Aliens and strangers

As the West declines, says author Os Guinness, Christians will need to be a faithful counter-culture engaged with a world very different than what we’ve known

Aliens and strangers

Os Guinness (Photo courtesy of the Global Charter of Conscience )

Os Guinness, 71, spent the first decade of his life in China, where his parents were missionaries eventually forced out by Communists who seized power in 1949. Guinness became a journalist and a scholar, settling in the United States in 1984 and gaining fame as a noted speaker and the author or editor of more than 30 books. His latest is A Free People’s Suicide: Sustainable Freedom and the American Future (IVP, 2012). Here are edited excerpts of our interview before Patrick Henry College students.

Was your father ever able to return to China? He went back the last year of his life, just short of 90. It was a “Lord, let Thy servant depart in peace” experience. He met people he’d led to Christ 50 years earlier, and he came back so filled with joy he was ready to go. 

Seeds sown many years before can produce a bountiful crop. Many people today talk about “legacy,” as if we can figure out what it is we’ve done—we don’t know. We’re faithful, we obey, we do whatever the Lord tells us, and the fruit may be beyond the horizon. 

Journalists have a tendency to look at the surface rather than what’s down deep. Do you recall a favorite story from your time with the BBC when you were able to get at the essence of things? We covered the role of religion in Ronald Reagan’s election. In 1979 I was next to a New York Times reporter who asked, “What are you covering?” I said, “The rise of the Christian Right and Reagan—” “Oh, come on, there’s no story there.” Just three months later they were doing full-page spreads on that. It’s a typical example of how The New York Times is so tone deaf spiritually: They didn’t pick up what was happening.

Do they pick up now on what is happening? In A Free People’s Suicide you quote John Adams saying, “Is there a possibility that the government of nations may fall into the hands of men who teach the most disconsolate of all creeds: that men are but fireflies and this is all without a father?” Is that where we are now? What Adams gloomily foresaw, we’ve arrived at. Look at our postmodern philosophies—a lack of a foundation for human dignity. We’re starting to reap the harvest of that—abortion, maybe—but we’re yet to reach the full harvest. If we go on with the views of Peter Singer and many of the New Atheists, America will lack a foundation for human dignity.

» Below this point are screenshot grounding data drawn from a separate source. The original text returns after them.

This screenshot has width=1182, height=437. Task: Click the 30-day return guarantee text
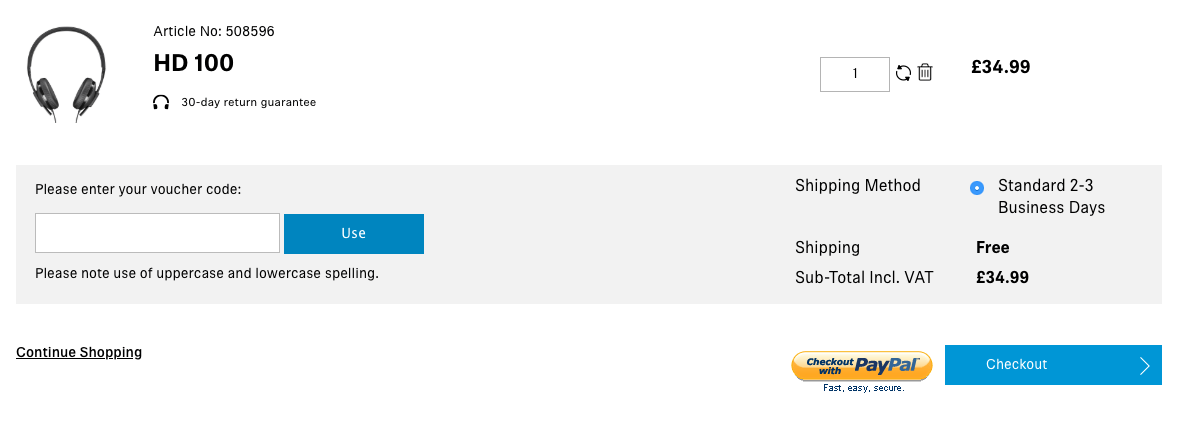pos(249,102)
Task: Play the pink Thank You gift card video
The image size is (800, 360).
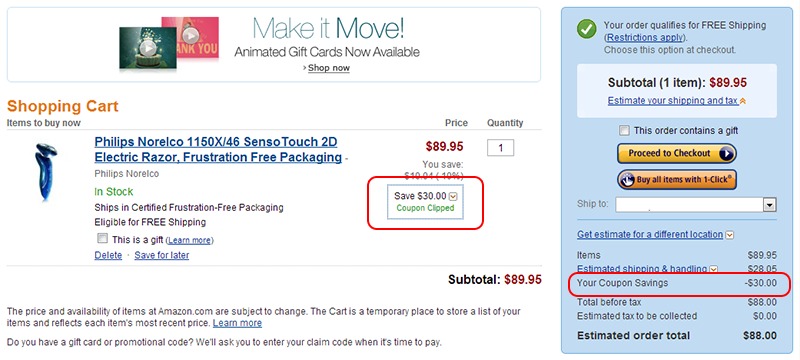Action: pyautogui.click(x=190, y=35)
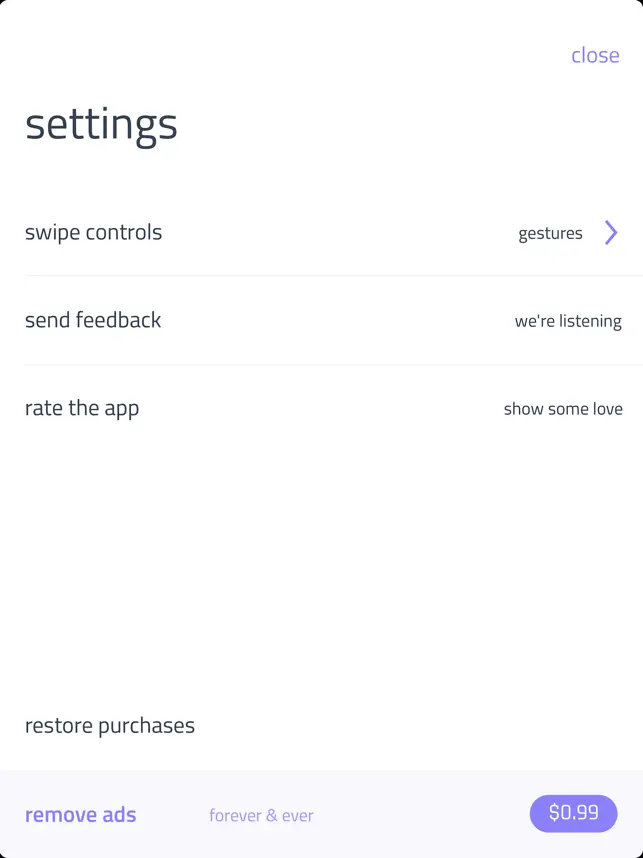Select restore purchases

coord(110,726)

In A Free People’s Suicide you discuss “the golden triangle.” What is that? Probably the most original part of the book. If you go back to the Framers, there’s nothing more brilliant and more daring that they did than reckoning they could sustain freedom forever. No one had ever done it. They didn’t give the process a name, so my name for it is the golden triangle. (Alexis de Tocqueville called it “the habits of the heart.”) Again and again they say these three things: Freedom requires virtue, leg one. Virtue requires faith of some sort, leg two. Faith of any sort requires freedom—the third leg. Put those together: Freedom requires virtue, which requires faith, which requires freedom—ad infinitum, a recycling triangle, a brilliant, daring suggestion as to how freedom can be sustained.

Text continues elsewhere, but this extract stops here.